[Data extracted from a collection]
• • • • •

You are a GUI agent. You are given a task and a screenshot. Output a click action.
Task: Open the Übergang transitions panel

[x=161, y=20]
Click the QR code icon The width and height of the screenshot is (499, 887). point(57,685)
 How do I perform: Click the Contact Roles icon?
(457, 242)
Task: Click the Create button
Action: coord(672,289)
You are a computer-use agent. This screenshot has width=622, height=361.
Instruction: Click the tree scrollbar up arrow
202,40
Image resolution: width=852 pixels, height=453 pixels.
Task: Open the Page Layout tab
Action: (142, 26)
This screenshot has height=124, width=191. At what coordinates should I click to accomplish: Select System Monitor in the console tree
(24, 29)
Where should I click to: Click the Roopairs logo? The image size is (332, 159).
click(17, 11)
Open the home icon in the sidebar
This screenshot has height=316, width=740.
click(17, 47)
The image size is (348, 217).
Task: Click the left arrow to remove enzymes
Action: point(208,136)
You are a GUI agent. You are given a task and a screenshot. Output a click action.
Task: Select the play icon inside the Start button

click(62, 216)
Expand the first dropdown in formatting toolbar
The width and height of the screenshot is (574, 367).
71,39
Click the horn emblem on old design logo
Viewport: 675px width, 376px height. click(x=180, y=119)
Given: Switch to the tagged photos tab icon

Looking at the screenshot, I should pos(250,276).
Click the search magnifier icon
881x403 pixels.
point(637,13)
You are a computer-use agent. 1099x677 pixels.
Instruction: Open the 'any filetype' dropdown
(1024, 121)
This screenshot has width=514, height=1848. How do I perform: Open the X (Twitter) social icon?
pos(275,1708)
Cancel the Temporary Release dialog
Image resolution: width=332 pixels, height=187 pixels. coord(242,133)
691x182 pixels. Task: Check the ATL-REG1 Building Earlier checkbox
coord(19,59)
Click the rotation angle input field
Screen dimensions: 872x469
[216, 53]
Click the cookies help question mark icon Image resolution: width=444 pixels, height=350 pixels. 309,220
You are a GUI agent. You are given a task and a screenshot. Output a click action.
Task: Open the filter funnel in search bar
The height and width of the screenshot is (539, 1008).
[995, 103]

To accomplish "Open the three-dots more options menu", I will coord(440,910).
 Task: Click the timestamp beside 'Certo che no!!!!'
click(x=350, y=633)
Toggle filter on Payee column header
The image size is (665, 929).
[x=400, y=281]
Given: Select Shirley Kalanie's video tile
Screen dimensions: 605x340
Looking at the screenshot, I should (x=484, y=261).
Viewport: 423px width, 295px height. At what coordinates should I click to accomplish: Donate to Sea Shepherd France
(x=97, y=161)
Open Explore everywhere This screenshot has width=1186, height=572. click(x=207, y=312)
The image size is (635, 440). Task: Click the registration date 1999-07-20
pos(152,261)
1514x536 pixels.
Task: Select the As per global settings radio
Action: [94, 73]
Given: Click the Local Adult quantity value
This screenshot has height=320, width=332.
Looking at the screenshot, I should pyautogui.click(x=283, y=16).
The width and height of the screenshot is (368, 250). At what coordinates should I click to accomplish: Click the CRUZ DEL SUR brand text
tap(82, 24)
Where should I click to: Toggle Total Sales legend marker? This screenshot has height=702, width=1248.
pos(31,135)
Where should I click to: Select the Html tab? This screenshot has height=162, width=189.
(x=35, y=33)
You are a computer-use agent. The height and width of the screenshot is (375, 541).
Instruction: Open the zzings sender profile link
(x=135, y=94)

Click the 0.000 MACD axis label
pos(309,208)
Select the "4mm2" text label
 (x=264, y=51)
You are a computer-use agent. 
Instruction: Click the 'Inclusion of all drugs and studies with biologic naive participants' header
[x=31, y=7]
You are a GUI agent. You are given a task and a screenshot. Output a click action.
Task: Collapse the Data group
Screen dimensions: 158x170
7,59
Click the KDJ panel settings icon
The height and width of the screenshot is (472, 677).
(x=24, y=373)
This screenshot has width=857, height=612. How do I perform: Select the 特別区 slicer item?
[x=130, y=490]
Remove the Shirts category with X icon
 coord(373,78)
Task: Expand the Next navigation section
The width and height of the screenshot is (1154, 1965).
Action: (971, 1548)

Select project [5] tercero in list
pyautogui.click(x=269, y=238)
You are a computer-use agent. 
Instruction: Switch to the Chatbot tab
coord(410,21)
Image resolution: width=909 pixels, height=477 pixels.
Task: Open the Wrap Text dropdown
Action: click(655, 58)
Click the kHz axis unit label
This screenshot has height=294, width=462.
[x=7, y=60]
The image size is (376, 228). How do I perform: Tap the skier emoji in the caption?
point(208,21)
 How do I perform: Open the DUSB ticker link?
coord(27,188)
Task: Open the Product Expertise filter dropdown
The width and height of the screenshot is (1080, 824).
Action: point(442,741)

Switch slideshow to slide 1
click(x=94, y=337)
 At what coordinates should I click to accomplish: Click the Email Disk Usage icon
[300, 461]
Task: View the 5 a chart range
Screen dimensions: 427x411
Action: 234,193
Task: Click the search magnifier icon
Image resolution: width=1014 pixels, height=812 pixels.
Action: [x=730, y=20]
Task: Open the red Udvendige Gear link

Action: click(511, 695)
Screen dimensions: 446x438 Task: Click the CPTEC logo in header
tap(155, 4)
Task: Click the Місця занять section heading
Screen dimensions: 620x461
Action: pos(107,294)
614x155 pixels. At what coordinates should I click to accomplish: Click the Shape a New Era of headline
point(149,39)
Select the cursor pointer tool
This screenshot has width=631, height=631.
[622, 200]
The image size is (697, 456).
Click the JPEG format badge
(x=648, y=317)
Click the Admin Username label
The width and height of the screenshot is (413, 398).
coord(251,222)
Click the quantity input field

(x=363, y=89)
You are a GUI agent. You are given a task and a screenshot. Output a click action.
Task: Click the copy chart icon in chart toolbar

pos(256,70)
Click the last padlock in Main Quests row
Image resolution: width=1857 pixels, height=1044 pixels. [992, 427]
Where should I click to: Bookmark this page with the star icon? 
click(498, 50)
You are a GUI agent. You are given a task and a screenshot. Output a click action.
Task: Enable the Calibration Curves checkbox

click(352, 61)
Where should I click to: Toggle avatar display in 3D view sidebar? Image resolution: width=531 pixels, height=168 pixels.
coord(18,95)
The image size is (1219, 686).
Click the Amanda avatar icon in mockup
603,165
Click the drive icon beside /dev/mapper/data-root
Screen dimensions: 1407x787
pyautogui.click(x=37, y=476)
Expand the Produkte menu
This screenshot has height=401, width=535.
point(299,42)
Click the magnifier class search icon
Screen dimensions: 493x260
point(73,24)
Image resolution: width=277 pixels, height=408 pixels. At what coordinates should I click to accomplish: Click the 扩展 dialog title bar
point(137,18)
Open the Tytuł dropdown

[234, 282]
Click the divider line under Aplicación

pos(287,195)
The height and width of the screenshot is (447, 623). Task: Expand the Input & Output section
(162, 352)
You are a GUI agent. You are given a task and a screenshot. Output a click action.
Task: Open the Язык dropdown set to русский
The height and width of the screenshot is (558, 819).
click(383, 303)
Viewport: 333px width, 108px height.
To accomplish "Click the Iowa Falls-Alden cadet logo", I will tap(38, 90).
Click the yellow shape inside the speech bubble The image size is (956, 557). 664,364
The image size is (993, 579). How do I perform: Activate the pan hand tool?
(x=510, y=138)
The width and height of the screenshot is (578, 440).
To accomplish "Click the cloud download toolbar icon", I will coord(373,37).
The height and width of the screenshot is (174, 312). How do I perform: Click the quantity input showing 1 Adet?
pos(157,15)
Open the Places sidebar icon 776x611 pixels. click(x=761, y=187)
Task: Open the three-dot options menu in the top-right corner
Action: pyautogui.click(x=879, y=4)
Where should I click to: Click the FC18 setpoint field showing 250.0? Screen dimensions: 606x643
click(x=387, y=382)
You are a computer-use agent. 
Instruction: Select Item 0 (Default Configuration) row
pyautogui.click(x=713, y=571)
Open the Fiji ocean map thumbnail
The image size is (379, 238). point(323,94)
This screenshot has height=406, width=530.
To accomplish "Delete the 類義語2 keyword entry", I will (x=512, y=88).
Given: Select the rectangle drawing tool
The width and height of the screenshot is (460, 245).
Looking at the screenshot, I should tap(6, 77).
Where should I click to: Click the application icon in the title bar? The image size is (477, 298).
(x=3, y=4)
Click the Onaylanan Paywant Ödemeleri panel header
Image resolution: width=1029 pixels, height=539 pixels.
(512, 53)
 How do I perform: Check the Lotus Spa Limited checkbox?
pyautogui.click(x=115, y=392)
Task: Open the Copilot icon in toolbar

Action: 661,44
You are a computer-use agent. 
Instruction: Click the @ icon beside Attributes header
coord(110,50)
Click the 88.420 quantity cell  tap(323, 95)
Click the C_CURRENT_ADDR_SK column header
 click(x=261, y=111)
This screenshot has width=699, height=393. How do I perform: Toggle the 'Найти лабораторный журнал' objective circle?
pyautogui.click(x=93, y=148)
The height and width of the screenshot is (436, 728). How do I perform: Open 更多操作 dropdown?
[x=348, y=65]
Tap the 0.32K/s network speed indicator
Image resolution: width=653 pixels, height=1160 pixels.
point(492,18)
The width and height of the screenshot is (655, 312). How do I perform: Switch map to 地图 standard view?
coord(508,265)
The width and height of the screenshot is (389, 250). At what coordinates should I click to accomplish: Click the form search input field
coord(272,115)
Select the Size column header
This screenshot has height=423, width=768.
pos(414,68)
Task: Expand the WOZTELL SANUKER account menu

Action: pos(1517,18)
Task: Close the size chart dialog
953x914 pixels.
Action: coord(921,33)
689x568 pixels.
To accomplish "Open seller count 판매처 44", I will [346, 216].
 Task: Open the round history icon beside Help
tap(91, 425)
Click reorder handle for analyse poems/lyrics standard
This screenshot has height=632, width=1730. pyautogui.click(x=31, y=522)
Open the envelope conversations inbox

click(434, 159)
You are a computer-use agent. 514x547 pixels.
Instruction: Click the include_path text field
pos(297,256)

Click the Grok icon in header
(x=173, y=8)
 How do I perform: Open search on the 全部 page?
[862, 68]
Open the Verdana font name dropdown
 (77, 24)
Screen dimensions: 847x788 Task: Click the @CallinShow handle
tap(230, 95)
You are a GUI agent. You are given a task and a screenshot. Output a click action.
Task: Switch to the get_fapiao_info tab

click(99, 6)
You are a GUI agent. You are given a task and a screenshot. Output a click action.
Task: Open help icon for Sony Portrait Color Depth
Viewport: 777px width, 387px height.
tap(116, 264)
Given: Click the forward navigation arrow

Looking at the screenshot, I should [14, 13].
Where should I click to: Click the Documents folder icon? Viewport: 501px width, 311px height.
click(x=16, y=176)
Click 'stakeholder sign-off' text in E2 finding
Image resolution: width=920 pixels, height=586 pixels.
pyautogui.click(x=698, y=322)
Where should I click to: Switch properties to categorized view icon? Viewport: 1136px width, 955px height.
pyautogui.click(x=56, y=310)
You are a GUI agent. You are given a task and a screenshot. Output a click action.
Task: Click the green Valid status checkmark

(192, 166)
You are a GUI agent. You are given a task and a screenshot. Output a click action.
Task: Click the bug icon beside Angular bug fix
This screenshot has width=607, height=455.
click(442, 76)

• • • • •

# YOUR OBJECTIVE
What lines in the records above include the string "will"? Copy each one.

# WRITTEN RESPONSE
To accomplish "Open the three-dots more options menu", I will coord(440,910).
To accomplish "Click the Iowa Falls-Alden cadet logo", I will tap(38, 90).
To accomplish "Click the cloud download toolbar icon", I will coord(373,37).
To accomplish "Delete the 類義語2 keyword entry", I will (x=512, y=88).
To accomplish "Open seller count 판매처 44", I will [346, 216].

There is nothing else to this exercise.